WORK TO BE COMPLETED :: Count the lines in the records below that contain the string "Instruction". Reply with the number only.

INFORMATION GIVEN ::
- - - -

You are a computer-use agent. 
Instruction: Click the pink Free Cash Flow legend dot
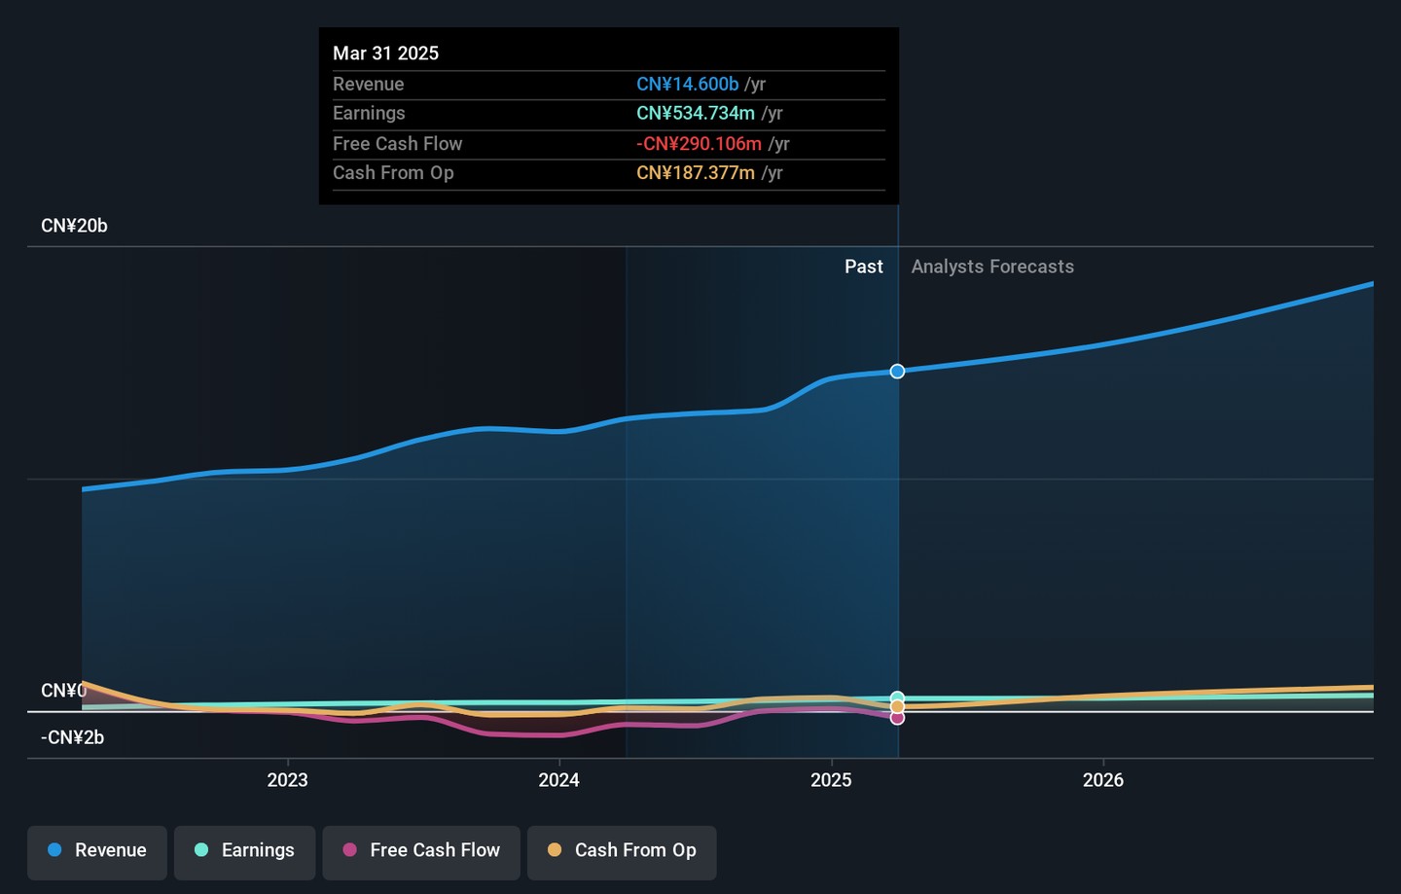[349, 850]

- - - -

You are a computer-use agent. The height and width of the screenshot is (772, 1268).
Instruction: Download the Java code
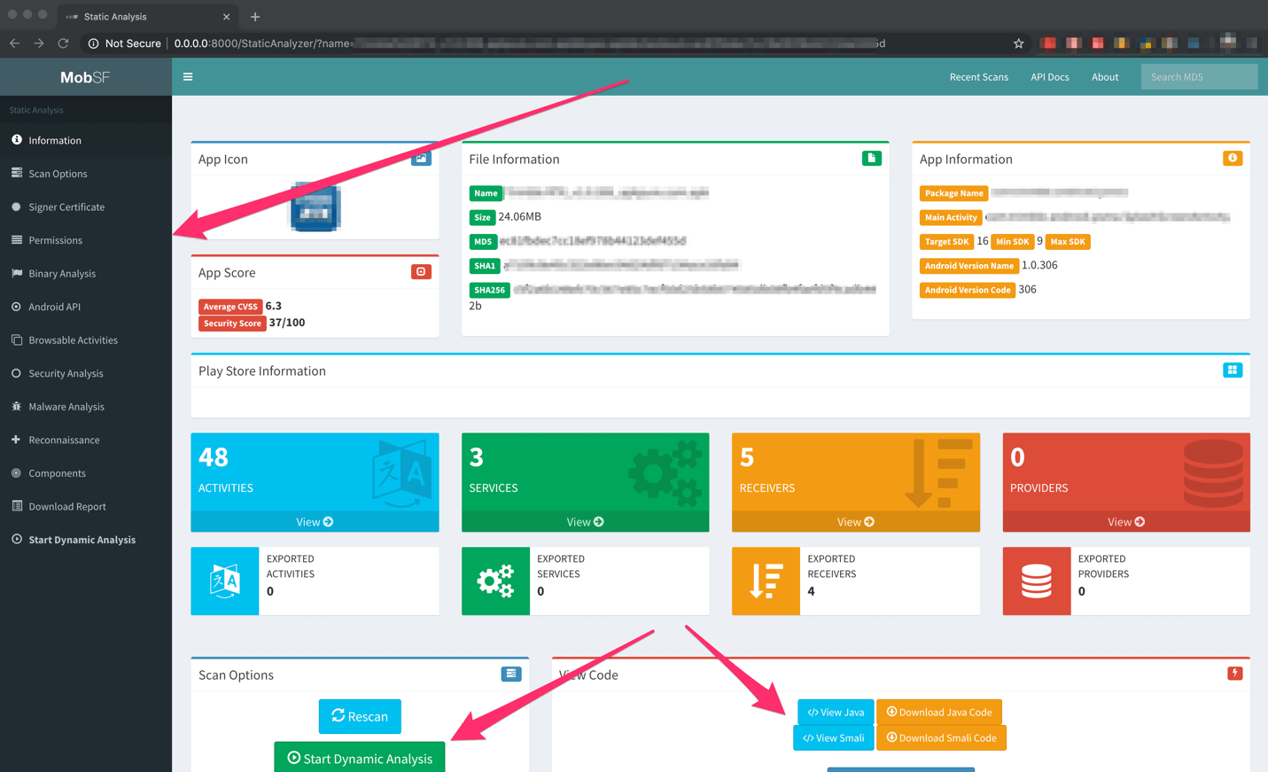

- - - -

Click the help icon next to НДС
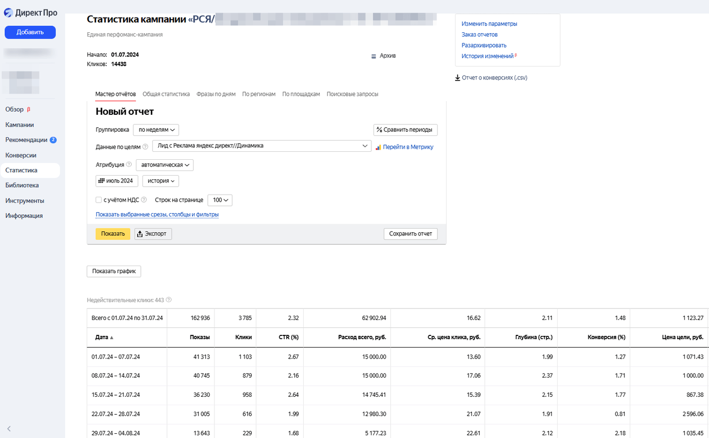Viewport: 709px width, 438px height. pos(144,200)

- - - -

TASK OUTPUT :: 2